そんなことを言う人はいないと思いますが、グローバル人材と呼ばれる人は飽くまで呼ばれる人であって、自分からそれを目指したりアピールしたりしていません。海外で活躍する人は、海外にやりたいことがあっただけで、グローバルなんて言葉にはとらわれないでしょう。結果としてグローバルになった。まずはその過程にある中身を大切にしましょう。

自慢が痛い旅行者にならないために

心当たりありましたか。はい、これ全部自分の反省です。こういうのは基本的に、苦労自慢、不幸自慢、地獄のミサワ的な俺凄いアピールに尽きます。そういう自慢はせいぜい親とかにしておいてください。親に自慢する時点でかっこわるいですが、親であれば子供の成長を喜んで受け入れてくれるでしょう。
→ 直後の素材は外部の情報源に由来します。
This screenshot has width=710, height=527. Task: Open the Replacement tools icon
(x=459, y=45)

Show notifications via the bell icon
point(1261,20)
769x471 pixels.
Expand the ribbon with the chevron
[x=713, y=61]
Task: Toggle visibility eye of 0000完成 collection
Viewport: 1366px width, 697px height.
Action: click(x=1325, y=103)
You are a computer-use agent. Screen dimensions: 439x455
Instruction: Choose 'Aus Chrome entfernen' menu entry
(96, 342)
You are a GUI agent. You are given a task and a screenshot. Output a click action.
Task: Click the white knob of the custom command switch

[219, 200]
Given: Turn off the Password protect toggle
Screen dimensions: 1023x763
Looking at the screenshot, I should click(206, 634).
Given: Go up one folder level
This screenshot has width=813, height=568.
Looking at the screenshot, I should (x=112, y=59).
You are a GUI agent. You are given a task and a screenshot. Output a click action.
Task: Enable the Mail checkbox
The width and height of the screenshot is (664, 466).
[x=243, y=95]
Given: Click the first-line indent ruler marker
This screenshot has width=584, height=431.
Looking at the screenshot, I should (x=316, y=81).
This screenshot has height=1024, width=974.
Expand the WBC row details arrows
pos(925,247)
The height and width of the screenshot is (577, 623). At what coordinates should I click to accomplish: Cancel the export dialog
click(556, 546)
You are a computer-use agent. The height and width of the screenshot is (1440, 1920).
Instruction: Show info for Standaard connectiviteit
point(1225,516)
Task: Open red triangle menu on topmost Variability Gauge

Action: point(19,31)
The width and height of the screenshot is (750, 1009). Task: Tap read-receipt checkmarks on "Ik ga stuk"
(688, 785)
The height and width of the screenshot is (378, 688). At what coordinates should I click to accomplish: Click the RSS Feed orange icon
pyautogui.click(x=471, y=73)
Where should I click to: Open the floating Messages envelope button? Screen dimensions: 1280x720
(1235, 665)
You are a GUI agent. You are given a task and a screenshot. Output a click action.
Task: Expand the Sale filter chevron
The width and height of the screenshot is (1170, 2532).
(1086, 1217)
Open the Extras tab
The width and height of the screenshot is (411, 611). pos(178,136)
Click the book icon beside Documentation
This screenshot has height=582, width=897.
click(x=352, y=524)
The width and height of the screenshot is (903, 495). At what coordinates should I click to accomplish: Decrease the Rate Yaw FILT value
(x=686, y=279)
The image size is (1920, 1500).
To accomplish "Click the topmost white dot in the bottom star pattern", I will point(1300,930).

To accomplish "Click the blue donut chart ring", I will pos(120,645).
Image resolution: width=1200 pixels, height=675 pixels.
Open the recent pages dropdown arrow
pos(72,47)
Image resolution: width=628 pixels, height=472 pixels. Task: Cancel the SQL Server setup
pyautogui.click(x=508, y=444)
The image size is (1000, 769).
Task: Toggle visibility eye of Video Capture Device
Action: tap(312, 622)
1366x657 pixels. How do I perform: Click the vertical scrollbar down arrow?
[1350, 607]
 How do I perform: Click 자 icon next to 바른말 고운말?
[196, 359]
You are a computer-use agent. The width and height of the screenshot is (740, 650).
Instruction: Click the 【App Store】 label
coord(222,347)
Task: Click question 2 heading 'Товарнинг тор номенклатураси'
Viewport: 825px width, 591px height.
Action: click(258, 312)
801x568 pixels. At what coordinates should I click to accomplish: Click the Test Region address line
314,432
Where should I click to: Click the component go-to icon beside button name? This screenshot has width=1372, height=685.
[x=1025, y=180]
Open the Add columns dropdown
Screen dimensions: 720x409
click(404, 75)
旅行を楽しく語るにあたって重要なのは、童心に帰って、相手の立場を考え、ユーモアを忘れず、聞かれたことに答えることでしょうか。海外旅行に限った話ではありませんが、ただ経験の量が多いだけというのは誇れることではありません。自分の経験をどのように消化し、どう伝えることができるかがあなたの腕の見せ所です。これからも楽しい旅行話を聞かせてください。ああ、俺なんでこれ書いたんだろ、私も善処します。